Das Kloster San Jeronimo in Granada: Alte Liebe rostet nicht

Zwei Jahre zuvor hatte San Jeronimo uns schon eine weitere Überraschung in einer ganzen Kette bereitet. Obwohl in jedem Reiseführer als große Sehenswürdigkeit präsentiert, ging es dort sehr still zu. So ist es zu unserer Freude auch geblieben. Wegen der Universität und des Krankenhauses San Juan geht es in den Gassen immer sehr laut her und der Kampf um Parkplätze tobt gnadenlos, sobald man aber von dort durch das Tor in den Vorhof des Klostergeländes eintritt, herrscht auf einen Schlag absolute Stille. Auch der breite Schreibtisch des Pförtnerkassiers hat immer noch den Charme einer Benefizveranstaltung der Schmetterlingssammler zugunsten des Pfarrgemeinderats. Hier zahlen wir unseren Obolus gerne und bekommen auch Karten, auf denen die fortlaufenden Nummern noch per Hand eingetragen sind.

Die Orangenbäume im Kreuzgang stehen natürlich nicht ganz so fit da wie im Frühjahr und auch die Nebenkapellen sparen wir uns heute. Wir wollen gleich in medias res. Zunächst sind wir verwirrt, weil wir den Eingang beide irgendwie anders, noch höhlenartiger und näher an der Apsis in Erinnerung hatten. Vielleicht waren wir damals aber auch nur zu überrascht trotz der Warnung des Reiseführers.

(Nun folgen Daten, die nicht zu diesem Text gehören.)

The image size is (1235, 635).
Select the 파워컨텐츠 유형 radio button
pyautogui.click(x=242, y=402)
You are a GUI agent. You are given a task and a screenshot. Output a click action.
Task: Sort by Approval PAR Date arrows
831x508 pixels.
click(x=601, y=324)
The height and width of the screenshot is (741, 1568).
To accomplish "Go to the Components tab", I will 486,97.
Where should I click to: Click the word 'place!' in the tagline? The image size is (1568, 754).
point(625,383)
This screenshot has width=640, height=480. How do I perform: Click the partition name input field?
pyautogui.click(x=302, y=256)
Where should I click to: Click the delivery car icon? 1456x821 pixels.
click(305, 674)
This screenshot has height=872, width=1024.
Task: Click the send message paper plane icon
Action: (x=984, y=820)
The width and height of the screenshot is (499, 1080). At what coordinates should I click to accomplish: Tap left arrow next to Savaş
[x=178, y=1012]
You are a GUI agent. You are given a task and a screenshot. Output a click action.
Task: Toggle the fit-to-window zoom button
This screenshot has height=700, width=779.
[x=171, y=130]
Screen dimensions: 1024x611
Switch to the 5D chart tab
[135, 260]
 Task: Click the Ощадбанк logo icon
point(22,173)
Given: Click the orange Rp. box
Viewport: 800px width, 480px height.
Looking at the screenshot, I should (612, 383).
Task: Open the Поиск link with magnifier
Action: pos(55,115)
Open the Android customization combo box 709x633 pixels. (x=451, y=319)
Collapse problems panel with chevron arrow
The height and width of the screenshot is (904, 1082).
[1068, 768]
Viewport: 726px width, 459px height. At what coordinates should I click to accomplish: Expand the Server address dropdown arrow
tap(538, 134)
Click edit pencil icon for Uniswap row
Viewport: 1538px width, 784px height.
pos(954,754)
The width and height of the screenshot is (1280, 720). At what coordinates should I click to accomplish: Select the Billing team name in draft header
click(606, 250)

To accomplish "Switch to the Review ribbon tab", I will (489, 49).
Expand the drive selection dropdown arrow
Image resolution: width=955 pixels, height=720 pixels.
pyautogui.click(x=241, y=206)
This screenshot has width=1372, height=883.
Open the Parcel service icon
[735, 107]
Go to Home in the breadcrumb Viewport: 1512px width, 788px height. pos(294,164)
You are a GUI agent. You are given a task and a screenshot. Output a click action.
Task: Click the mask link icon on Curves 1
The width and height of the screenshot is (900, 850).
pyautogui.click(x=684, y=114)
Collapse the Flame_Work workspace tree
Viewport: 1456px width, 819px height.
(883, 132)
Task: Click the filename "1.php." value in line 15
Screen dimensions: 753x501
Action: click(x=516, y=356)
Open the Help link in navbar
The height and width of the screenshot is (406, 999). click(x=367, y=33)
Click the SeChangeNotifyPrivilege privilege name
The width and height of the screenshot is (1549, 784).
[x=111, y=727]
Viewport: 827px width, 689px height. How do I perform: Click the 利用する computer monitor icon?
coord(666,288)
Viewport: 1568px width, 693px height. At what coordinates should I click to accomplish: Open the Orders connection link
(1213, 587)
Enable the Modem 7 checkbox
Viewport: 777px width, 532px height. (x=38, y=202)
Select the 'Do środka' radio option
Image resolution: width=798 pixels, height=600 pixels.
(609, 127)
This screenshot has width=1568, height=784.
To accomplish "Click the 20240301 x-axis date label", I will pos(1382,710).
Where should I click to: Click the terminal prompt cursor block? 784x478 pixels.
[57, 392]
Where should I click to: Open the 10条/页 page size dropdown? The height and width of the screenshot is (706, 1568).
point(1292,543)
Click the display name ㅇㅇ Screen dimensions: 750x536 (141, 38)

Die einzigartige Stimmung dieser Kirche nimmt uns aber auch so sofort wieder in Beschlag. Jeder Quadratzentimeter ein Bild, eine Skulptur oder ein Relief. Wie die sieben weiteren Mitbesucher schleichen wir so langsam wie möglich herum, um möglichst keinen Teil dieses gigantischen Bilderreigens zu versäumen. Manchmal grinsen wir uns gegenseitig an wie Verschwörer, die inmitten dieses Touristenauftriebs ein Juwel gefunden haben, dessen Existenz wir niemanden verraten werden (ein Versprechen, das ich jetzt schon zum zweiten Mal breche).

Ich starte erstmal eine kleine Foto-Orgie. Im Vertrauen auf die unerschöpflichen Weiten des Internets hatte ich mich noch vor zwei Jahren zurückgehalten in dem Glauben, alles hier sei sicher bereits fotografiert worden und daher auffindbar, später mal. Das war leider ein Irrtum. Dann aber nimmt uns die Kontemplation der Kirche erneut in Beschlag. Wir sitzen einfach da und staunen. Die Deckengestaltung der Kuppel mit ganz ausdrucksstarken Figuren aus der griechisch-römischen Mythologie einerseits und Dichtern und Denkern des frühen Mittelalters andererseits war mir bisher gar nicht aufgefallen.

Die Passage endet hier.